Cuando, repetidamente, nos decimos que en la Ciudad Abierta no hay ni vida, ni oficio, ni estudio privilegiados ¿no se parece a la tan temida uniformización? Quienes, así como así, no le temen a la uniformización en nombre, por ejemplo, de tal o cual justicia social, son unos imbéciles. No se puede justificar ninguna transformación masiva o uniformización del género humano en cojos y tuertos por el hecho de que existan cojos y tuertos, ni en atletas porque los haya.
Pero aún hay más. Vamos, a veces, más lejos. Nos decimos que en la Ciudad Abierta no hay edades privilegiadas. Que un anciano no es más ni es menos que un hombre maduro y éste, que un adolescente y éste, que un niño. ¿Y la relación de mujer y hombre? Por cierto que lo primero es tener temor. Yo diría, lo constante, lo permanente –alma misma del ágora o vida pública– es temer. Es andar al filo mismo de la cuerda tendida, recordándonos siempre los unos a los otros este vivo temor. Este temor que, mientras exista, indica que andamos realmente suspendidos bajo la luz de nuestro incesante volver a no saber.
¿Cabe en esta uniformización creciente del mundo –en estos días malentendida de mil maneras– el distingo? ¿Cómo?
¿O es ella, de suyo, la portadora del distingo mismo, y no de distingos apoyados en otros atributos, que aquello que propiamente distingue?

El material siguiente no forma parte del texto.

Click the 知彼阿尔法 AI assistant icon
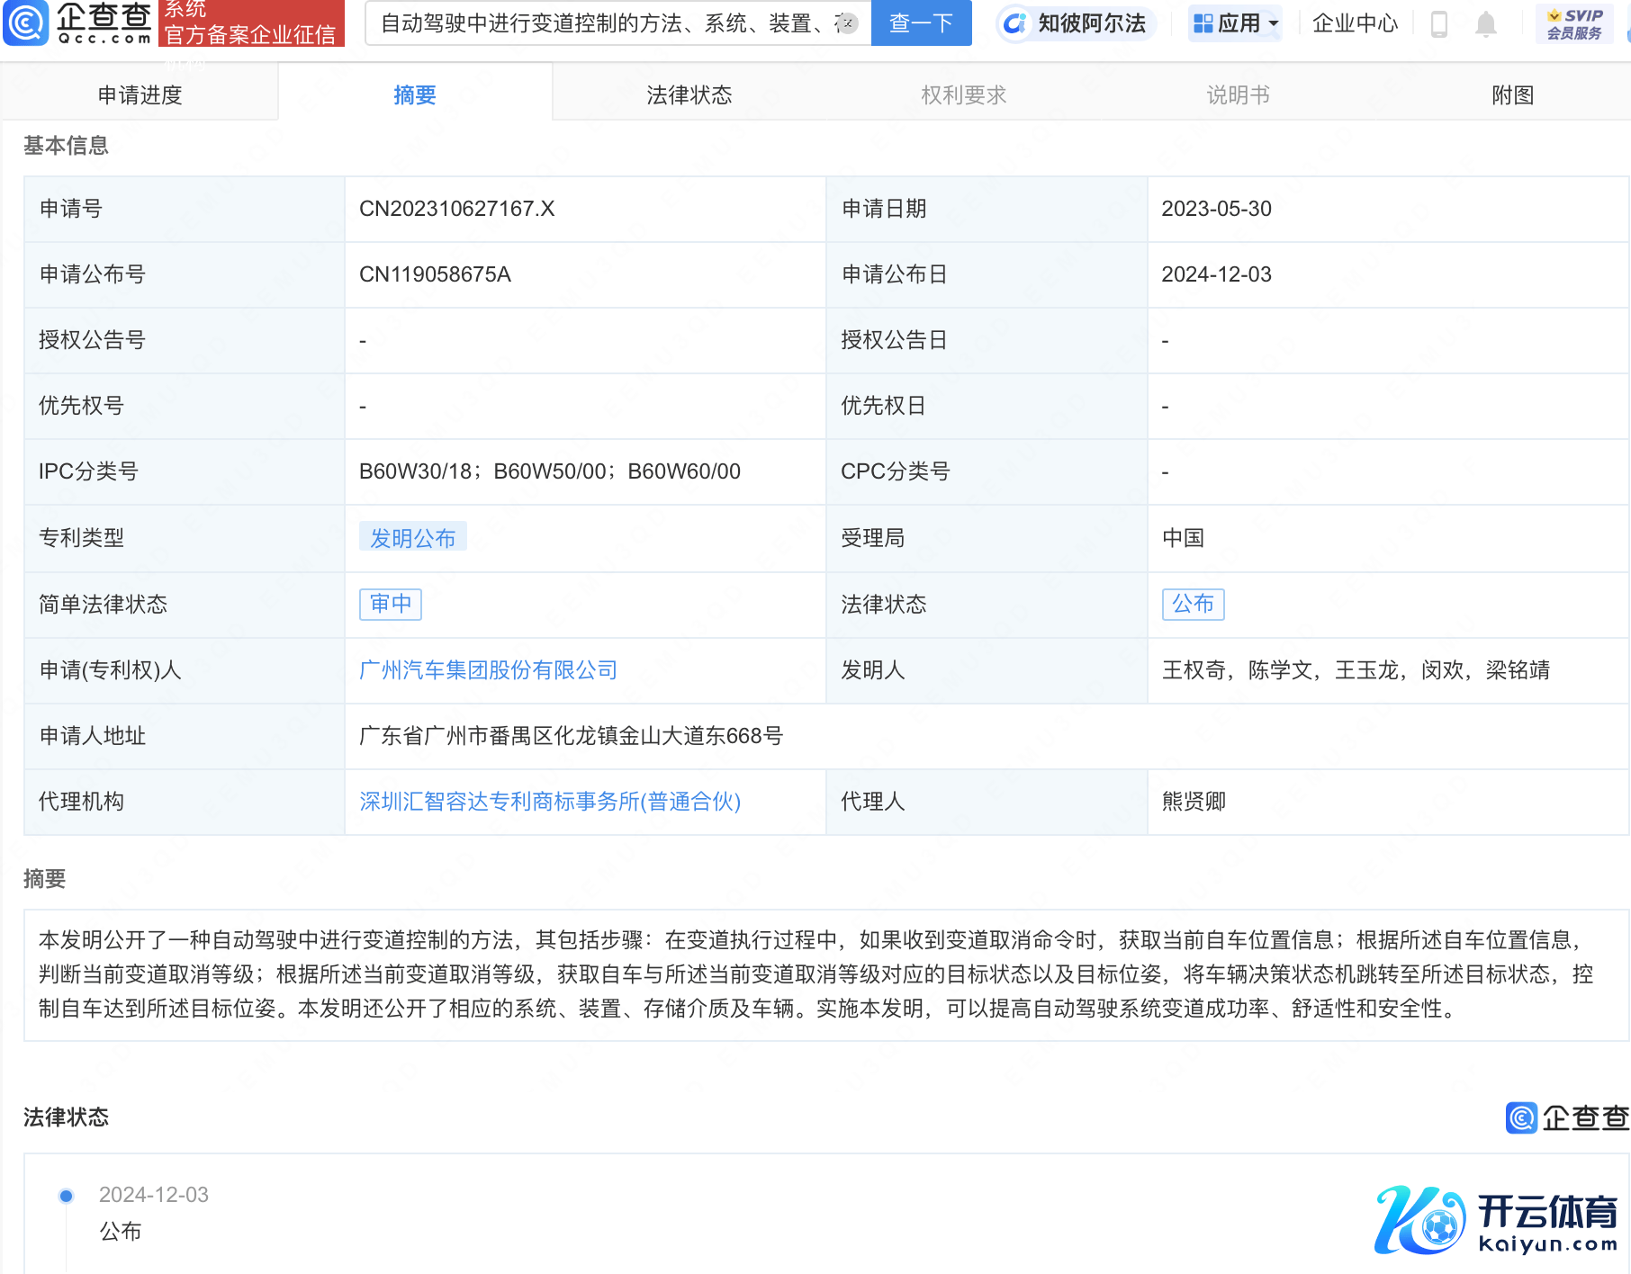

Y recordemos, que para la fiesta de la uniformización ya no es «la muerte propia» posibilidad de distingo.
Por cierto, sería, acaso, una real tontería suponer que las respuestas se obtienen, en vez de sencillamente saber que uno se atiene a sus elaboraciones permanente. Por ello, para acercarnos a un campo de respuestas tomemos un atajo.
Nosotros creemos –mutatis mutandi– que hay tres formas de relaciones posibles entre los hombres. Es decir, que la vida se suele c0nforrnar según el tono prevaleciente de una de ellas, pues, las tres van de consuno.
La relación da la especie, del hombre, entre sí, en cuanto especie. De esta relaci6ón florecen tantas cosas e instancias de la necesidad de sobrevivir –hasta podría pensarse que la forma misma de la familia, pero esta es más compleja que eso. Pero esa relación lleva implícita consigo la guerra misma. En tanto especie, ante el dilema de sobrevivir tú o yo, me toca a mi.
La otra forma de relación es la cortesía. Inútil detenernos a indicar siquiera el mundo espléndido que abre la cortesía. Pero ella, como forma misma de la convivencia, se funda en la ola y resaca de agresión-defensa, ella eleva a forma, es decir, a invento mismo la convivencia. De allí el arte de convivir. Todos los tratados escritos del tipo El Cortesano, etc. y la misma psicología de profundidad, se juega allí.